Oh so not insights at all into the release of behemoth, llama 4 reasoning models etc?
Distilling from closed sourced models like gpt 4o should not be legal right?
Maybe you can expand a bit what you mean here (for non expert readers like me)
@Aron I just watched the first 25minutes of this new interview with Mark Zuckerberg which increases my confidence in their Ai strategy as they do fundamentally a lot of the right things in my opinion which should put them on a strong growth trajectory. (Like optimizing for what users like most based on user feedback and observed user behavior and interaction with their Ai products and building ai agents for ai research and development)
Overall I feel we should get better in spotting those kinds of interviews immediately and reporting on their most important insights as they are a very valuable and direct source when it comes to evaluating companies. (Very important to continuously optimize your YouTube feeds for getting the best possible recommendations by following the right channel, liking the right videos etc)

SUPPLIED INFORMATION:
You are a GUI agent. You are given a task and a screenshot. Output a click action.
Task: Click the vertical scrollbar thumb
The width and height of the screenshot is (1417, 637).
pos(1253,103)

TASK ITEM A:
Quote the forum thread from "Oh so not insights" to "readers like me)".
TASK ITEM B:
Which AI models does the forum thread name? List them all.
TASK ITEM C:
According to the forum thread, how much of the new Mark Zuckerberg interview did the writer watch?

TASK OUTPUT A:
Oh so not insights at all into the release of behemoth, llama 4 reasoning models etc?
Distilling from closed sourced models like gpt 4o should not be legal right?
Maybe you can expand a bit what you mean here (for non expert readers like me)

TASK OUTPUT B:
- behemoth
- llama 4 reasoning models
- gpt 4o

TASK OUTPUT C:
The first 25 minutes.